In contrast, this paper offers a comparison of three insect inspired controllers — all of which were implemented and tested on the same autonomous hexapod robot. Some of the controllers used reflex-based mechanisms whereas others used pattern-based mechanisms. Reflexive controllers exploit sensory stimulus and response reactions to produce leg motion and gait coordination. In contrast, pattern-based controllers depend more upon pre-programmed patterns of behavior which may be influenced by external events. Typically, these pre-programmed patterns of behavior are implemented using central pattern generators (CPGs).
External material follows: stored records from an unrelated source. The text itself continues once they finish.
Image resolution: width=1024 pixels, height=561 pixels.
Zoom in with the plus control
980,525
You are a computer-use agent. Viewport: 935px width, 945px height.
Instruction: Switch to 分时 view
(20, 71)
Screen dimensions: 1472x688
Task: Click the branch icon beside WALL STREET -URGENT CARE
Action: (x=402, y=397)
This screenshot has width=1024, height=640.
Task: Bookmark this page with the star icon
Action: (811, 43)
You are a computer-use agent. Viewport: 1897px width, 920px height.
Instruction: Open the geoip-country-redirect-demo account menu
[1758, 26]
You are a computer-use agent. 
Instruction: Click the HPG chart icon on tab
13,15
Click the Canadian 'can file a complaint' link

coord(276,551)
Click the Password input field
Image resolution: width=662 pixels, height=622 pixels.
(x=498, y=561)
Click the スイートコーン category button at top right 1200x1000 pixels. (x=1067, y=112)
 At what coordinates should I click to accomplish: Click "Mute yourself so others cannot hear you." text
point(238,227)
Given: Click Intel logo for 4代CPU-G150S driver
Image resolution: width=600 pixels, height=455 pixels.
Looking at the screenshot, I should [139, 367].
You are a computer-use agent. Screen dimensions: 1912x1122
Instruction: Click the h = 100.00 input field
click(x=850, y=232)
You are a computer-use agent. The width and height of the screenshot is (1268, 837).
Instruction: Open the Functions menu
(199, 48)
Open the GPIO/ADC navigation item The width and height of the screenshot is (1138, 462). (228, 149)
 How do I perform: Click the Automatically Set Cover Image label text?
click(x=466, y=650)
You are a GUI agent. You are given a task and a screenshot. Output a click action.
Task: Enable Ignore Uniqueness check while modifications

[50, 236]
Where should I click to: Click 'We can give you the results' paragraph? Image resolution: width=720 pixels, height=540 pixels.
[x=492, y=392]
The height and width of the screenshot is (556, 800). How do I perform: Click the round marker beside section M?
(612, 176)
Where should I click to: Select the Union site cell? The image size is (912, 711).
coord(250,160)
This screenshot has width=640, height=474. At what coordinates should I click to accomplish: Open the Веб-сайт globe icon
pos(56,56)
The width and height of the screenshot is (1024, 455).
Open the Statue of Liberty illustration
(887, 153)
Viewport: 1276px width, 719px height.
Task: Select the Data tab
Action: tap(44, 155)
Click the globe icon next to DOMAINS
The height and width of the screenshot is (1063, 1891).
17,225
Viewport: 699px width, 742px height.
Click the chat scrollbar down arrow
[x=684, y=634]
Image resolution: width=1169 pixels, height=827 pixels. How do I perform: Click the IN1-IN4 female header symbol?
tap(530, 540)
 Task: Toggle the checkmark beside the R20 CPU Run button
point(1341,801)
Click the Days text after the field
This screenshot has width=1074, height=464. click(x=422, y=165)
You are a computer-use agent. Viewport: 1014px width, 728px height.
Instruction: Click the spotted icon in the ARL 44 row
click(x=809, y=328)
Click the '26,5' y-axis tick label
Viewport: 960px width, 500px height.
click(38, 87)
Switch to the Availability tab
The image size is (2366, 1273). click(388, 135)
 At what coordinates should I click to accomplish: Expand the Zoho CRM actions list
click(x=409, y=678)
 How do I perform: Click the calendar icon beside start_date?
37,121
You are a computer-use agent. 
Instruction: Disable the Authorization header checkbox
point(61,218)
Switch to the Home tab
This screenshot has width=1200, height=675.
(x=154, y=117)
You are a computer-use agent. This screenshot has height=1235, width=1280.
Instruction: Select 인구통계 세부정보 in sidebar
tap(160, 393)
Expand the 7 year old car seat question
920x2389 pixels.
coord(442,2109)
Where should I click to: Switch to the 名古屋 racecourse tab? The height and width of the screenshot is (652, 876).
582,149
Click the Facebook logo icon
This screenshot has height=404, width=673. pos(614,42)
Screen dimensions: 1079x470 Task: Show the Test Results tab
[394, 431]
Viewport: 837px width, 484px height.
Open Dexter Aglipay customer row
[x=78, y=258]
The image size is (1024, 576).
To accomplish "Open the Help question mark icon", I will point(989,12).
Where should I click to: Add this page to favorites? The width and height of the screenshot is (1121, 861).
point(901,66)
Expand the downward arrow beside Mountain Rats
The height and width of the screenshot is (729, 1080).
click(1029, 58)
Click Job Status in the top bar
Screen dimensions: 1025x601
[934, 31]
In this work, we compare gait coordination performance of three controllers on flat terrain. We extend the comparison to include leg loading considerations, disabled leg compensation, and externally applied leg perturbations. We discuss the differences between controllers with respect to inconsistent leg retraction velocities, leg design issues, sensing requirements, and computational issues. The robot performed quite differently under varying experimental conditions depending upon which controller was used. We found that controller performance was the most sensitive to robot design parameters. For our case, we had the most success with pattern-based mechanisms given the leg design of our robot and its limitations in controlling the retraction velocity of its legs. The pattern-based mechanisms allowed the robot to remain stable over a variety of gaits while the robot was subjected to loading the legs, disabling a leg, and physically disturbing the legs. The reflexive mechanisms were less successful at maintaining stability when the robot's legs were increasingly disrupted.